The one performance related point worth considering here though is the format in which lightmaps are stored. We found that it was essential that we store high range lighting information, so simple LDR 8-bit per channel textures were not an option. However, I did experiment with compressing down the high range lighting information to an 8-bit LogLUV format. Quality turned out to be very good – we actually use this format to do our HDR scene rendering and MSAA at the same time, something the PlayStation3 hardware would not be capable of doing if we were rendering to native floating point surfaces. However, as it turned out, rendering performance was greater rendering straight from RGBA16F lightmap textures – most of our shaders are ALU bound, so it is worth spending the extra texture bandwidth to save the ALU operations involved in decoding the texture.
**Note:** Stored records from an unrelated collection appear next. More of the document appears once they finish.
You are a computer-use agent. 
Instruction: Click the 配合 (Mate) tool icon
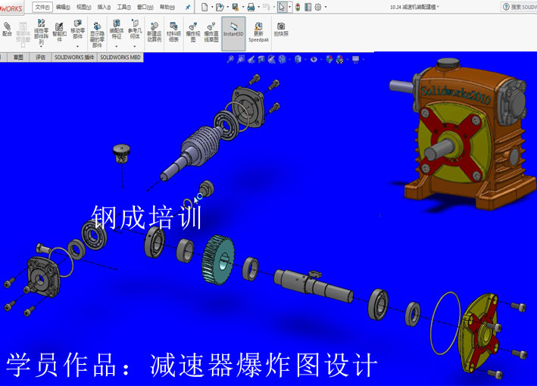(x=8, y=30)
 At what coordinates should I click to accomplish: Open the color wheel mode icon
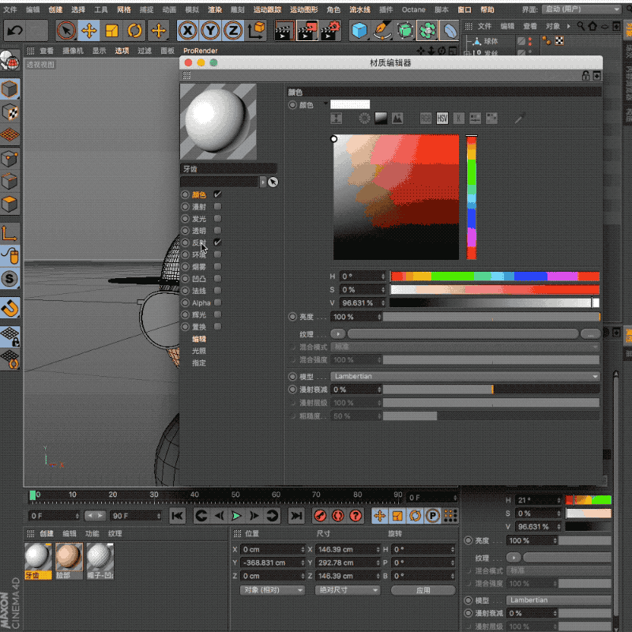[x=364, y=119]
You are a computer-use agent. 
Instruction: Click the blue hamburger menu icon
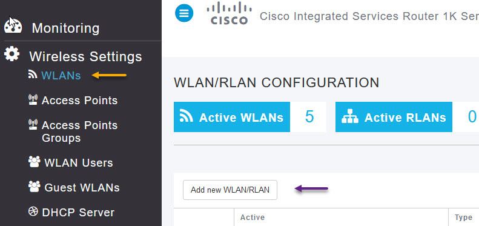pyautogui.click(x=184, y=13)
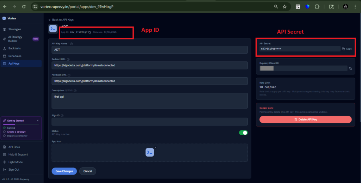Open Schedules from the sidebar
The width and height of the screenshot is (361, 183).
click(14, 56)
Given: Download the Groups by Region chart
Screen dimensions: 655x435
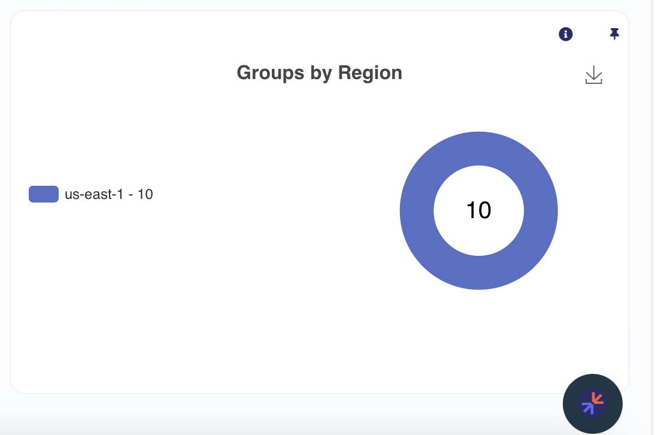Looking at the screenshot, I should point(593,75).
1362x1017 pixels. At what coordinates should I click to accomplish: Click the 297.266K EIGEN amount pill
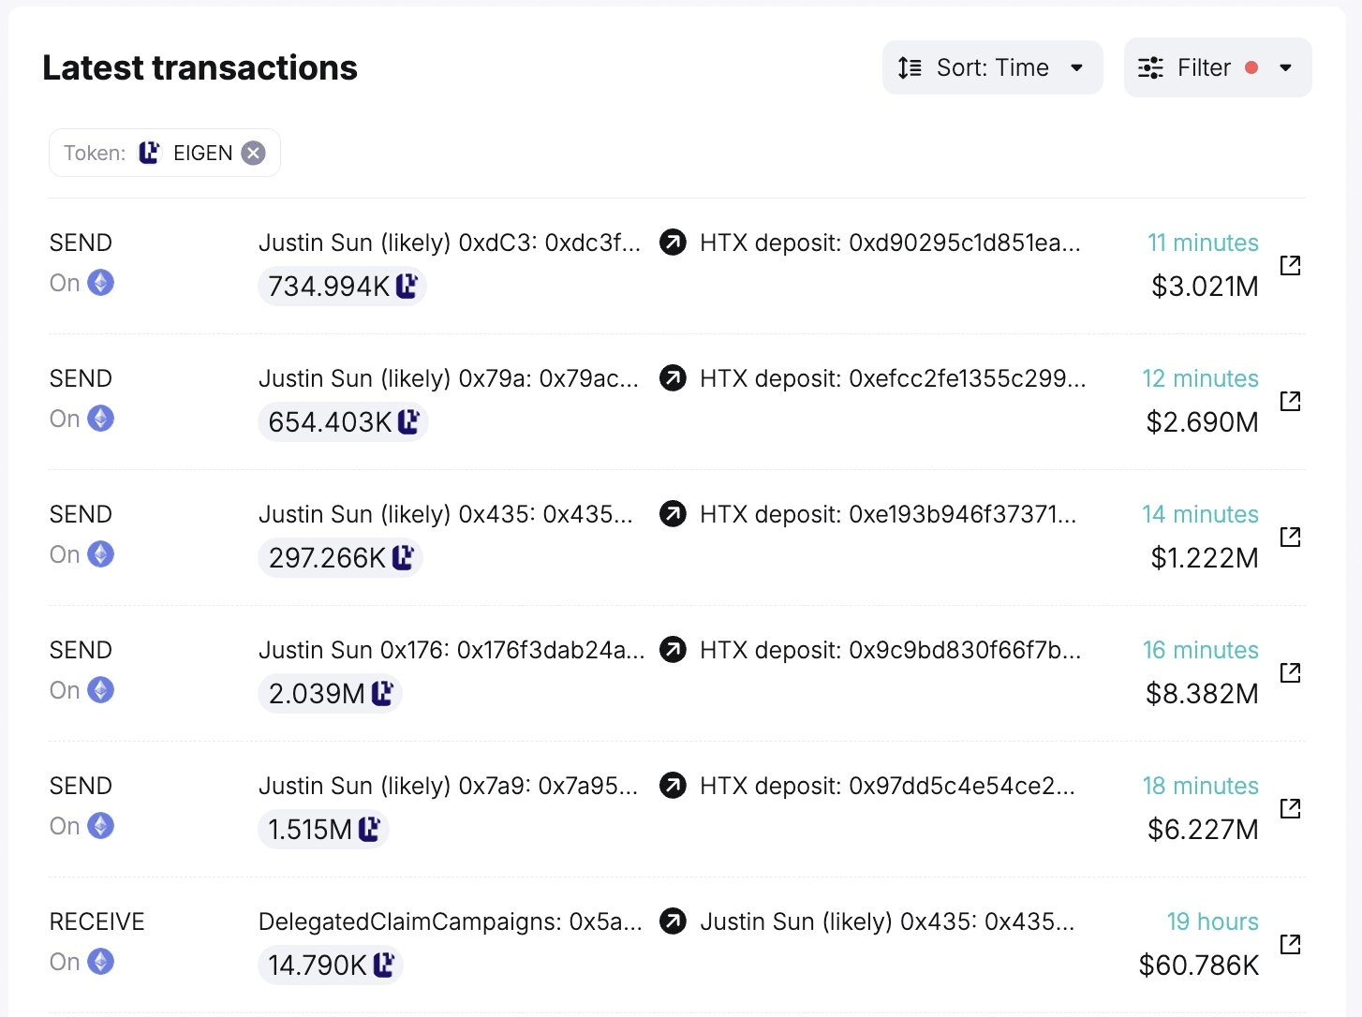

We use more texture memory this way, but that didn’t turn out to be an issue for us.
In terms of actually generating the lightmaps, using some internally developed tools, the artists firstly generate a unique UV mapping for each object in the scene, ensuring adequate space for padding (so bilinear filtering doesn’t introduce unwanted edge artefacts). The artists have full control over prioritising lightmap texture space to certain parts of the mesh. Once we have this mapping, Mantis (our proprietary engine) is used to generate the lighting information using the in-game render code.
We don’t use point or directional lights for any of our lighting – the artists light the scene with modelled luminous surfaces and textures, and then we use a global illumination model to distribute this light around the scene. The light above the pool table is modelled, textured, and given a luminosity value, and the same goes for all of the neon signs, and spot lights etc. Lightmapping is then simply a process of evaluating how much of the lighting emitted from these luminous surfaces contributes to each point on each surface in the scene.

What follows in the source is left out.